Projecting emissions through 2025

Using the EDF estimated inventory, we projected emissions forward under a Business as Usual (BAU) scenario, using the Rystad oil and gas production projections for New Mexico, to generate the best available representation of future changes in BAU methane emissions.

We then assigned a growth profile (Oil, Gas, or Oil & Gas) for each source category based on the most representative resource projection. For example, fugitive leak emissions were tied to total oil & gas projections, while compressors were tied to the natural gas projections. Using this method, we were able to project forward the estimated emissions for each source category under a BAU scenario.

Additionally, we used DrillingInfo to establish a turnover rate of existing to new wells year-to-year by examining recent well turnover rates in New Mexico. We calculated an estimated annual turnover rate of 2%. This allowed us to assess the allocation of emissions (by year and source category) between new sources and existing sources in order to model those reductions for new wells.

In addition to the updates to the inventory and underlying data, an earlier version of the tool (released July 2019) contained an error in emissions projections that has been corrected in this version.

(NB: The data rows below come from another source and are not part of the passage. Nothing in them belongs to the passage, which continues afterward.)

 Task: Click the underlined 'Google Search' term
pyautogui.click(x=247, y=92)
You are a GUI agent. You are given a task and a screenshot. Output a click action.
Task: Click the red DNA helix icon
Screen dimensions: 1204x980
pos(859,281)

Calculating reductions from the state’s proposed rules

EDF conducted an analysis of the potential impacts of the proposed New Mexico Environment Department (NMED) and Oil Conservation Division (OCD) rules. Percent reductions were estimated for each source category. However, the NMED rule contains two exemptions for wells that apply to both those with a potential-to-emit (PTE) of less than 15 tons per year (TPY) of VOCs and stripper wells on both the number of facilities that would be subject to the rule's control requirements. Per our analysis, the exemptions carve out 95% of wellheads and production sites in the six counties subject to the proposed NMED rule and a significant percent of emissions. This percent exempted was applied in the model when determining the impact of the state’s proposed rules.

EDF analyzed the impact of the low producing well exemption by examining the number of facilities in the NMED permit/NOI database ( and calculating the number of facilities that fall below the proposed PTE threshold. NMED requires facilities with regulated emissions above 25 TPY to have an air permit. Oil and gas facilities are required to submit a Notice of Intent (NOI) if they have regulated air contaminant emissions above 10 TPY. The permit and NOI database includes potential to emit (PTE) for VOC emissions; use of these data shows that 2,398 wellheads and production sites have a VOC PTE above 15 TPY VOC. Using data from DrillingInfo, EDF determined the total number of oil and gas facilities in New Mexico to be roughly 43,100. Therefore, roughly 95% of wellheads and production sites in NM will be below the 15 TPY VOC threshold and will be exempted from the rule.

To calculate the impact of the stripper well exemption on the number of covered facilities, EDF pulled well data from Enverus/DrillingInfo. Wells were clustered into well sites based on a 50 m radius. Average oil production (bbl/day) and average gas production (Mcf/day) were calculated on a per well basis. If the average oil production was less than 10 bbl/day/well or the average gas production was less than 60 Mcf/day/well, a well site was determined to be a stripper well. Virtually all stripper wells also fall under the 15 TPY threshold.

Covered and exempt well sites are shown in the Explorer tab of this digital report. Location data for covered well sites were taken directly from the NMED permit/NOI database for those well sites with PTE above 15 TPY. These data were overlaid with the well site location data from Enverus/DrillingInfo in order to display both covered and exempted well sites.